[Work required]
Once the line containing "You are a GUI" is located, give it again exactly, together with each line that follows it to the end of the entries, and add nothing else.

[Stored data]
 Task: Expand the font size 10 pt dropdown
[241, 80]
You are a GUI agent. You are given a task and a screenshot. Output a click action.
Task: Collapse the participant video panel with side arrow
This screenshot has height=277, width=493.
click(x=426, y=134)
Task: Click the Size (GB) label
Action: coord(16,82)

[Exercise result]
You are a GUI agent. You are given a task and a screenshot. Output a click action.
Task: Collapse the participant video panel with side arrow
This screenshot has height=277, width=493.
click(x=426, y=134)
Task: Click the Size (GB) label
Action: coord(16,82)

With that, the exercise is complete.